#### [Problem]
Leave out all pictures and retype exactly the lines from the one with "This screenshot has width=644, height=644." through the last line of the material.
------ Task inputs
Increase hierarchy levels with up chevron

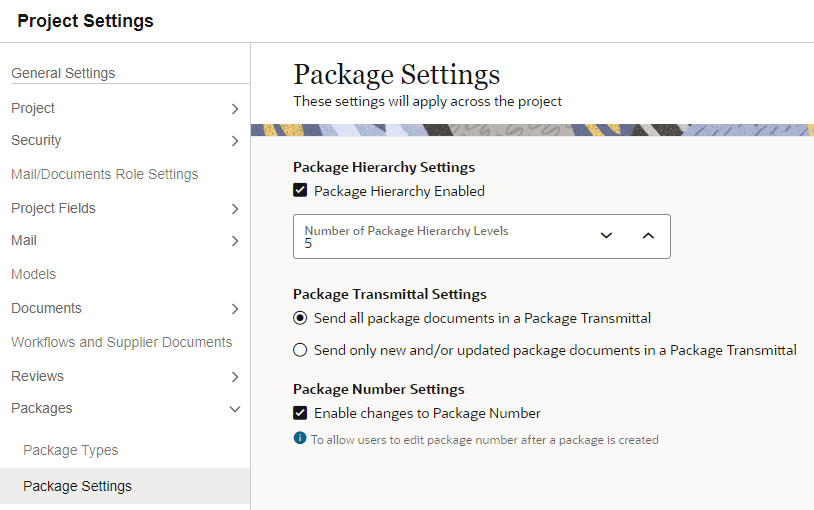(648, 236)
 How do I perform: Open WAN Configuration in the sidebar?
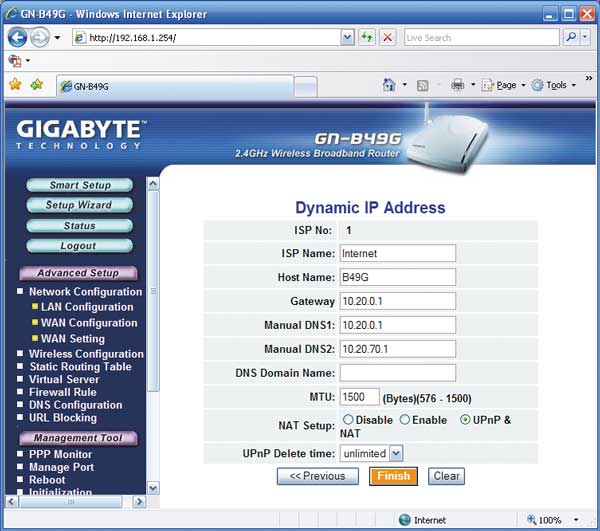89,323
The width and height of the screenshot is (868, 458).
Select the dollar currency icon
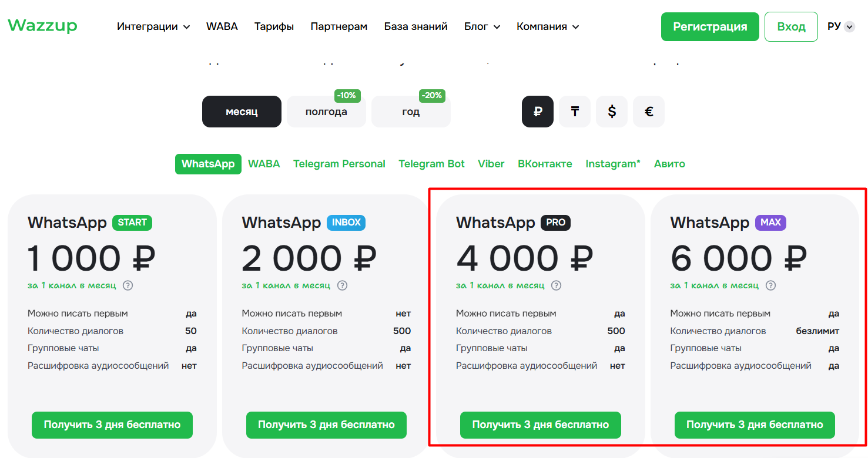point(612,112)
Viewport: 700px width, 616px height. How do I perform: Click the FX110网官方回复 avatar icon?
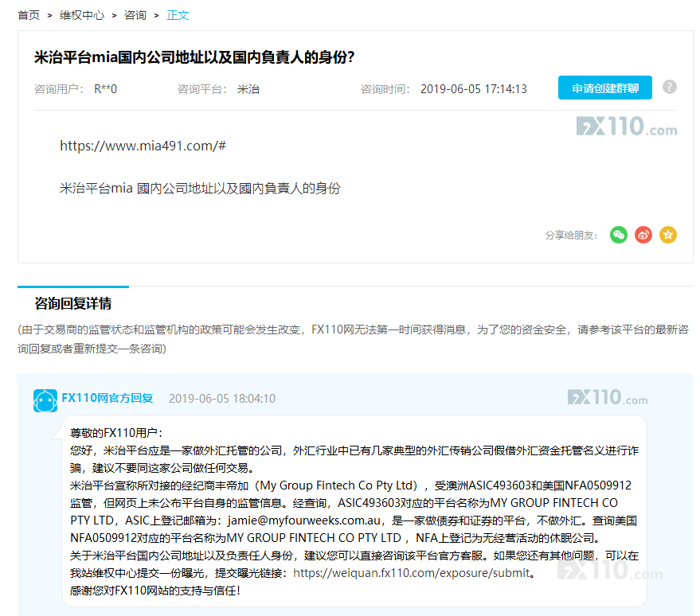[x=45, y=402]
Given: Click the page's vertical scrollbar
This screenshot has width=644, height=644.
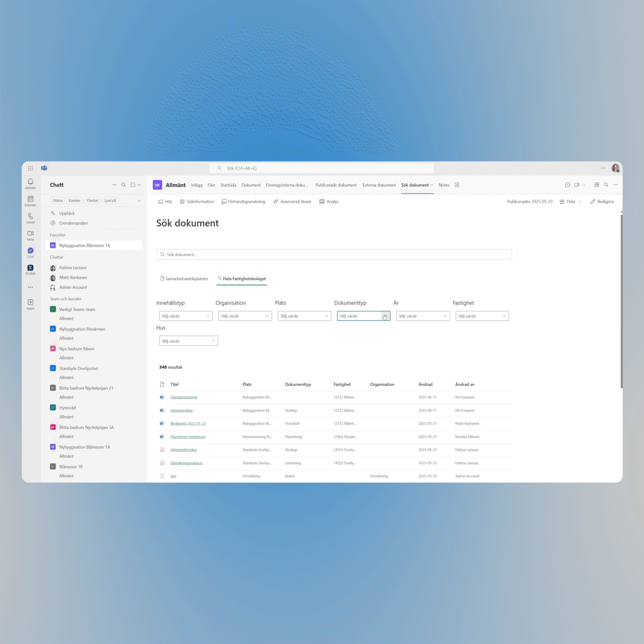Looking at the screenshot, I should pyautogui.click(x=621, y=302).
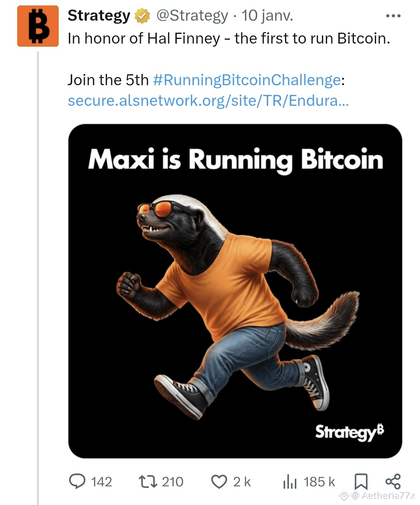Open the #RunningBitcoinChallenge hashtag
This screenshot has width=420, height=505.
247,80
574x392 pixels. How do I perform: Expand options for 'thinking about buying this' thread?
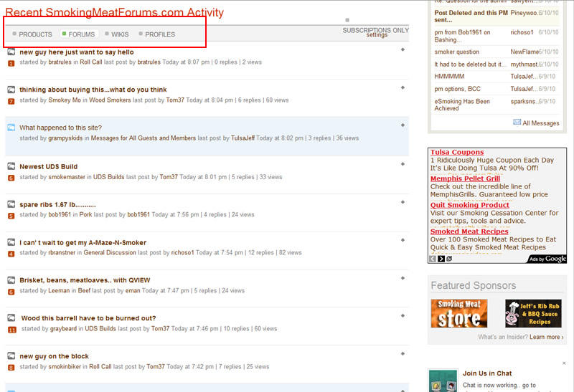(403, 87)
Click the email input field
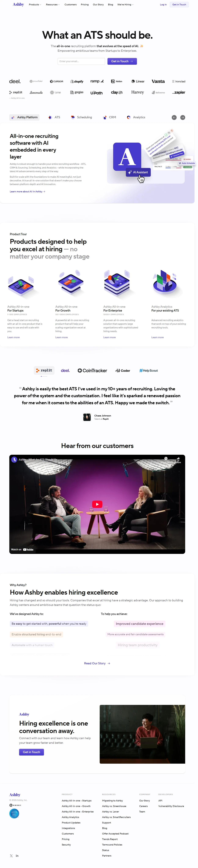 [81, 61]
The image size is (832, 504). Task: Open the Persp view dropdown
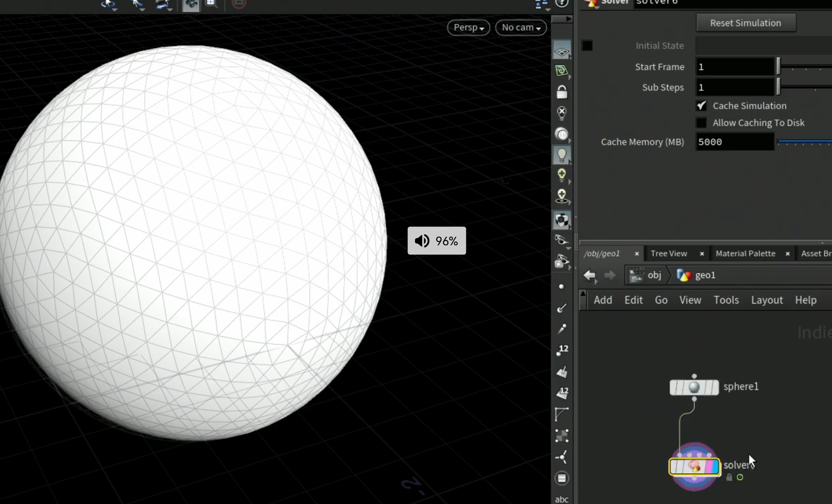pyautogui.click(x=468, y=28)
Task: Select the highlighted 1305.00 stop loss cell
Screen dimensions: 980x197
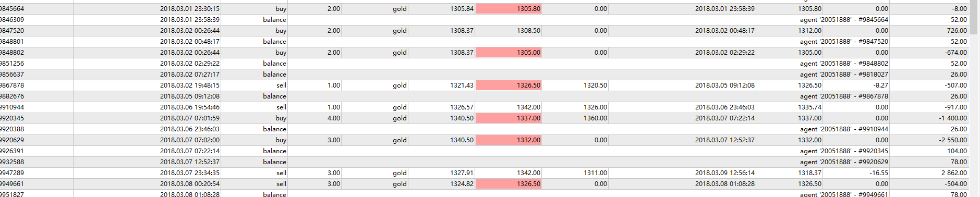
------------
#### [Answer]
This screenshot has width=644, height=644.
Looking at the screenshot, I should pyautogui.click(x=621, y=302).
Open the #RunningBitcoinChallenge hashtag
This screenshot has width=420, height=505.
247,80
574x392 pixels. How do I perform: Expand options for 'thinking about buying this' thread?
(403, 87)
Click the email input field
 [81, 61]
The image size is (832, 504). Task: Open the Persp view dropdown
pyautogui.click(x=468, y=28)
Task: Select the highlighted 1305.00 stop loss cell
Screen dimensions: 980x197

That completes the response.